In the 1740s, the Saponi migrated south to live with the Catawba. Governor Gooch of Virginia reported that the "Saponies and other petty nations associated with them ... are retired out of Virginia to the Cattawbas" during the years 1743–1747.

Most of the remaining Saponi members were recorded as migrating north in 1740 for protection with the Iroquois. They mostly disappeared from the historical record in the Southeast. After the American Revolution, in which four of the Iroquois Six Nations had sided with the losing British, the majority of the Iroquois (and Saponi) went to Canada for resettlement. Descendants live mostly at the Six Nations of the Grand River First Nation reserve in Ontario. Traditional English-American histories typically describe the Saponi group of Indians as having left Virginia and North Carolina in the 18th century, either to join the Catawba or the Iroquois.

Starting in the middle of the 18th century, however, historic records note Saponi living in North Carolina. Some Saponi moved from Virginia to various places in North Carolina. There is some evidence that isolated Native Americans never left these areas of North Carolina and became consolidated with Saponi from Virginia.
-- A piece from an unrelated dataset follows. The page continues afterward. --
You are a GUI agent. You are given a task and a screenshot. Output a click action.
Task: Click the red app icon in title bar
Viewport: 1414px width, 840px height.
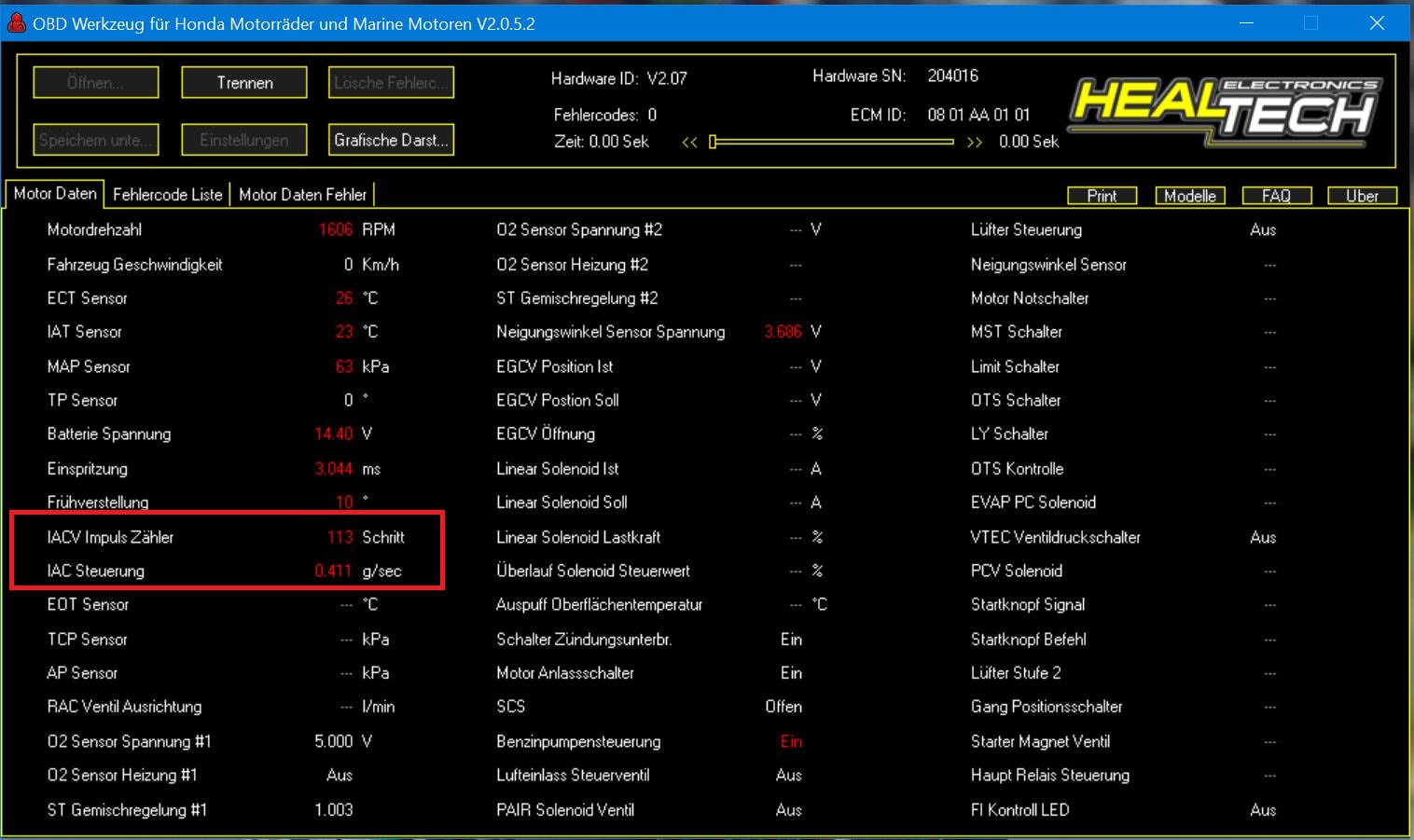(x=17, y=23)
In 1763, Lt. Governor Francis Fauquier of Virginia wrote a letter that included a description of the Indians of Virginia: "There are some of the Nottoways, Meherrins, Tuscaroras, and Saponys, who tho' they live in peace in the midst of us, lead in great measure the lives of wild Indians." He contrasted these Indians with the Eastern Shore and Pamunkey Indians, whom he described as more assimilated to English ways. Thus, there are still indications of Saponi in Virginia during this period.

==Archaeology==
For years lay people and researchers have discovered thousands of artifacts from Occoneechee Town, Saponi Town, and Tutelo Town on islands in the Roanoke River near Clarksville, Virginia. Until the completion of the John H. Kerr Dam on the Roanoke River in 1952 and the islands' flooding by the resultant Kerr Lake reservoir, this site had an abundance of artifacts. Since 1983 the Research Laboratories of Anthropology at the University of North Carolina at Chapel Hill have been uncovering another "Occaneechi Town", a late 17th and early 18th century Occaneechi village on the Eno River near present-day Hillsborough, North Carolina.

== Occoneechee State Park ==
In 1968, Virginia established Occoneechee State Park on 2,698 acres on the Virginia shore of 48,000-acre Kerr Lake. Kerr Lake, created by the John H. Kerr Dam on the Roanoke River near its confluence with the Dan River, flooded Occoneechee Island where the tribe had been decimated in May 1676. A Virginia historical marker at the park's entrance mentions the massacre, as well as tribal members' return to Fort Christanna nearby decades later. The visitor center now features exhibits about the indigenous people of the area.

== North Carolina State-recognized tribe ==

In 1995, a community centered around Pleasant Grove, North Carolina, who self-identified as descendants of the Occannechi, Saponi, and Tutelo people from Fort Christanna, began hosting an annual powwow and organized under the name Occaneechi Band of Saponi. The state of North Carolina recognized the tribe in 2002, whose members primarily reside in the Alamance and Orange Counties.